Almost Invincible is a remarkable fictional account of the life of Mary Shelley, arguably one of the literary world’s greatest enigmas.
“She is singularly bold, somewhat imperious, and active of mind. Her desire of knowledge is great, and her perseverance in everything she undertakes, almost invincible.”
Halloween
- Frankenstein reborn
Halloween -
ghoulies and ghosties and long-leggedy beasties and things that go bump in the
night. Whatever the early pagan or Christian origins of All Hallows' Eve, the
creatures of the netherworld are now thoroughly celebrated or lampooned,
depending on your perspective, on October 31st.
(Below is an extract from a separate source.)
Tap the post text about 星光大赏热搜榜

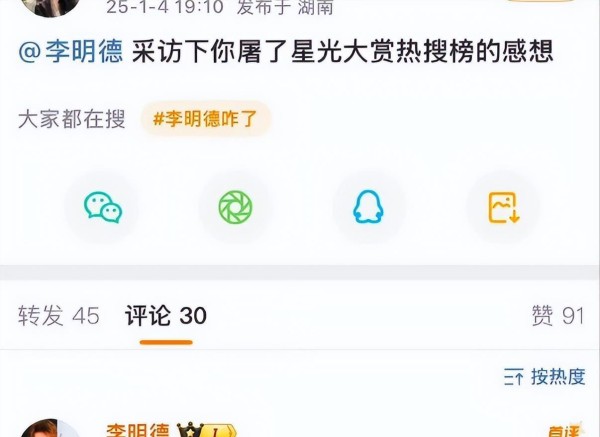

These are the creatures of the
‘natural’ world, but on a stormy night in 1816, Mary Shelley conceived a
man-made monster that was to capture the imagination of generations and spawn
many 'hideous progeny'.
On All
Hallows' Eve in 1831, the Frankenstein
novel that most people read today, was reprinted and published in a one volume
popular format instead of the three volumes usual for the time, which gave it
an even wider audience. The novel had already had considerable success since it
was originally released in 1818 and almost immediately captured the popular
imagination. Its fame was boosted by stage adaptations, notably Presumption; or, the Fate of Frankenstein,
which played at the Royal Opera House in London in 1823. Mary went to see the
production and though she admitted that they had not followed the story
closely, she thought it was well done. There were thunderstorms and a
collapsing glacier and the monster was so suitably scary that women in the
audience fainted.
It is lucky
that Mary was not precious about the representation of her work or she would
surely be endlessly rotating in her grave. The themes and imagery from the
novel have been recast into cartoons, music, plays, comedies, TV series and
almost a hundred movies. The most iconic representation was of course Boris
Karloff as the monster in the 1931 Hammer Horror movie adaption, with the
monobrow and bolts through his neck. Frankenstein's screen history started in
1910 in the first silent film from Edison studios and continues with new 2015
movie with James McAvoy and Daniel Radcliffe.
The story
has been analysed and intellectualised endlessly, but the common, horror aspect
of most incarnations has been the creation of an animated monster by human
agency, and the failure to control it thereafter. Victor Frankenstein is a
mad scientist who plays God and then refuses to take responsibility for his
creation. The vulnerabilities of the characters and the moral and social
implications of the original story are mostly marginalized. The abiding horror
is contemplating human vanity and frailty.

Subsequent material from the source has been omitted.